Steve Ballmer is known as the affable, if not overly-excitable owner of the Los Angeles Clippers. But once upon a time he was nearly the owner of another team.

The Microsoft billionaire revealed that he was keen on purchasing a different team, the Detroit Pistons, more than 15 years ago. In a recent appearance on Serge Ibaka's How Hungry Are You interview show, Ballmer divulged a massive sliding doors moment for the Clippers franchise.

“Yeah. Oh yeah. Maybe 2006. The Super Bowl was in Detroit. Seattle, where I live, the Seattle Seahawks were playing. I went on a call with Bill Davidson who at the time was the owner of the Pistons. And I said y'know, if ever? He said, ‘No, I don't want to sell the team.' He was in his eighties. I said if anything ever changes, call me. Family, anybody call me. He died.
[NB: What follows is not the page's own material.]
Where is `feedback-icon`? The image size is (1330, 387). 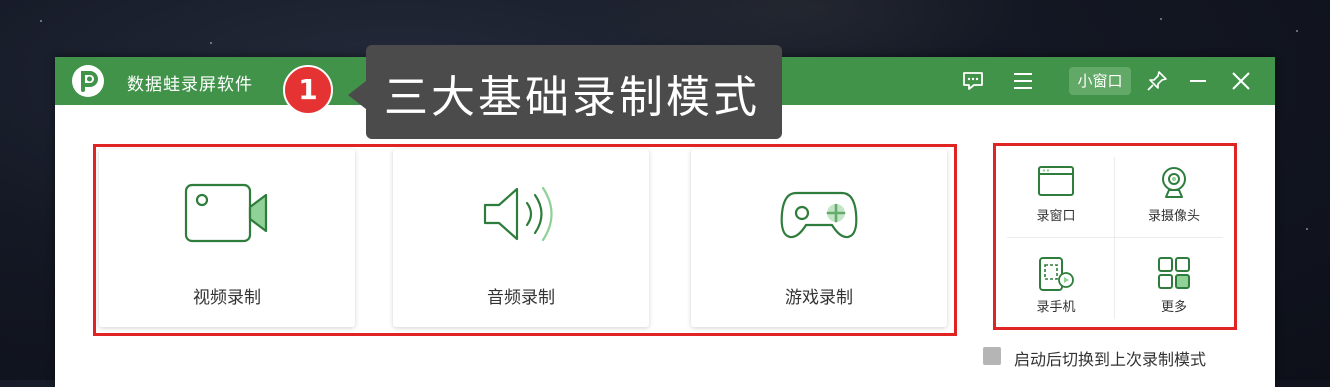
feedback-icon is located at coordinates (973, 81).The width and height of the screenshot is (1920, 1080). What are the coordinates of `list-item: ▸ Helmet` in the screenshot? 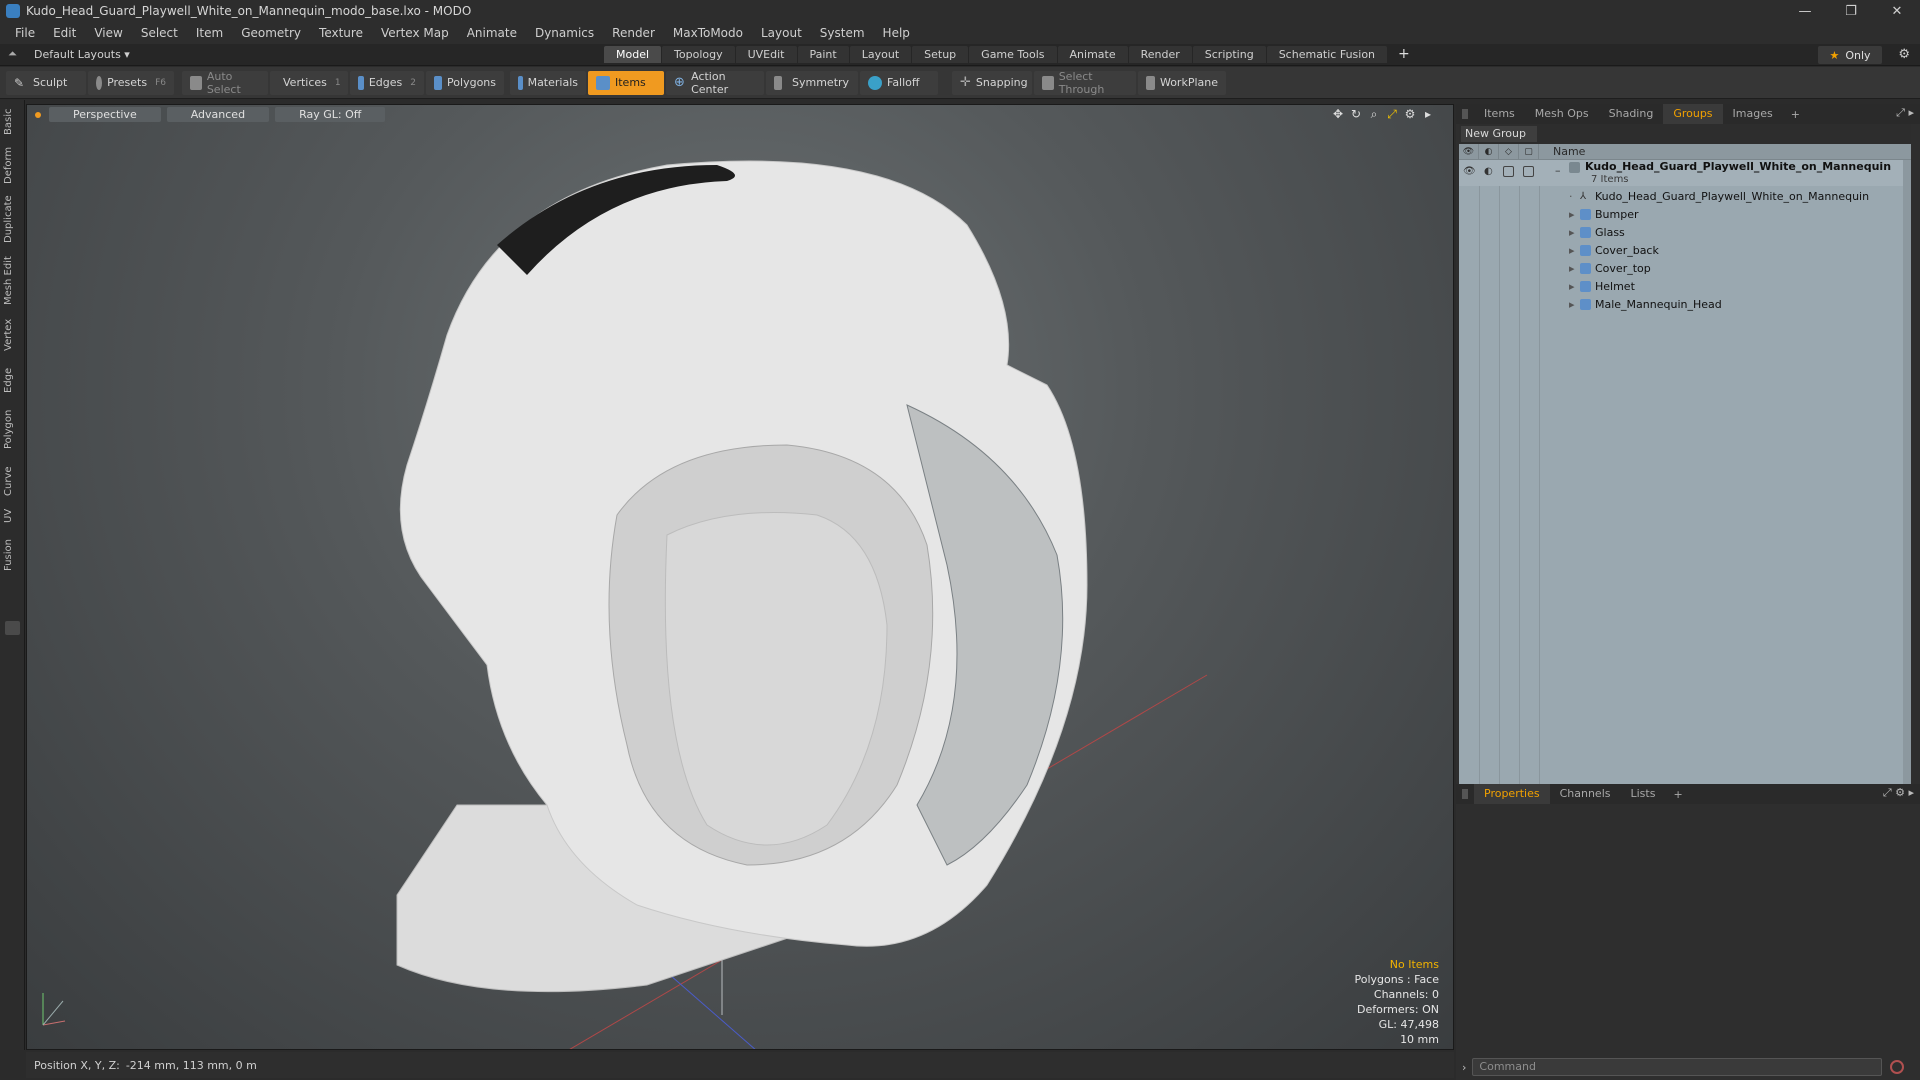 It's located at (1685, 287).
Nobody ever called me and the team got sold.

The Clippers owner was born and raised in Detroit, Michigan which made him a fan off the local ball club. While he eventually moved to Seattle in the eighties during the rise of Microsoft, he evidently kept tabs on the glory days of the Bad Boy Pistons featuring Isiah Thomas up until the resurgence with the Chauncey Billups and Ben Wallace led rosters of the mid 2000s.

Perhaps fate made it so that Steve Ballmer would instead end up buying the LA Clippers instead. After a dark era of ownership under the controversial Donald Sterling, Steve Ballmer is certainly a breath of fresh air.
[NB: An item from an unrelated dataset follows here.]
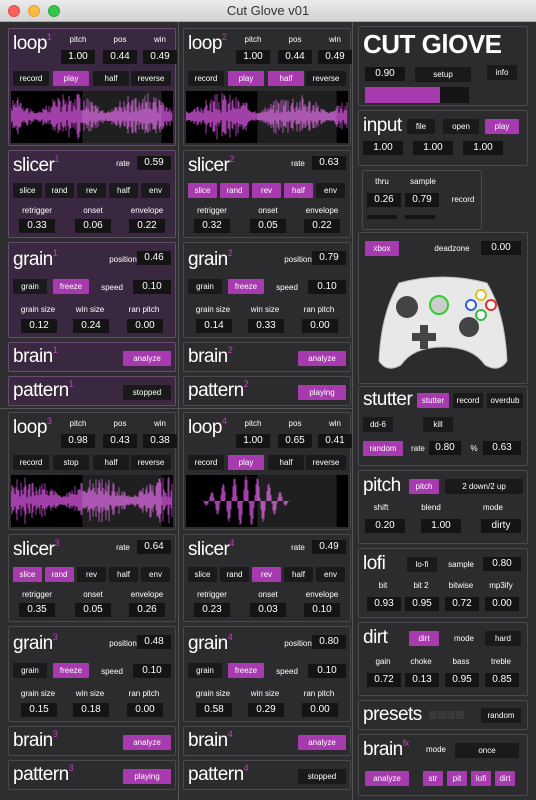 The height and width of the screenshot is (800, 536). I want to click on grain_size-value: 0.15, so click(39, 710).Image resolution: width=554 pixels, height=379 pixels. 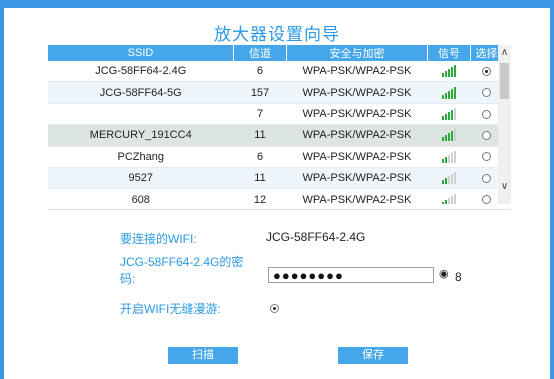 What do you see at coordinates (373, 356) in the screenshot?
I see `save-button: 保存` at bounding box center [373, 356].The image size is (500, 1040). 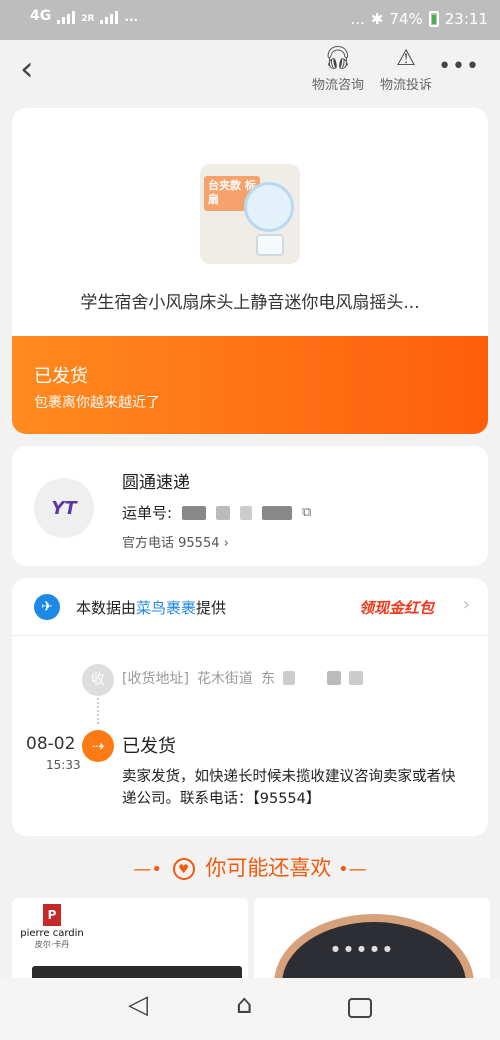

“My luck, because I'm with the LA Clippers. Much better for me at this stage. I love LA. I don't have the fly four hours from Seattle to Detroit in the cold. So very lucky for me.”

Beyond just the fact that he doesn't come with the same baggage as Donald Sterling, he also comes with much deeper pockets. Deeper pockets than any current owner in the NBA, in fact as he's estimated to be nearly worth $100 billion in total net worth.

The Clippers likely wouldn't be in this position they find themselves in if Steve Ballmer wasn't the man signing the checks in LA. The moves to acquire Kawhi Leonard and Paul George were one thing, committing hundreds of millions of dollars for their stars. But at the same time, LAC hasn't been hesitant to lock up their bevy of talented role players around them to big money deals. That isn't something a conservative, relatively cash-strapped owner would have done without some pushback.

Ballmer was also instrumental in the push for a new arena that the Clippers are building to separate themselves from their longtime Staples-turned-Crypto neighbors. While he's not outright funding it himself, the name and gravitas he brings to the table undoubtedly helped them land the funding they needed in a hurry.

With an owner like Steve Ballmer who's so utterly committed to bringing a championship to the overlooked LA franchise, it's hard to imagine anyone else owning the Los Angeles Clippers.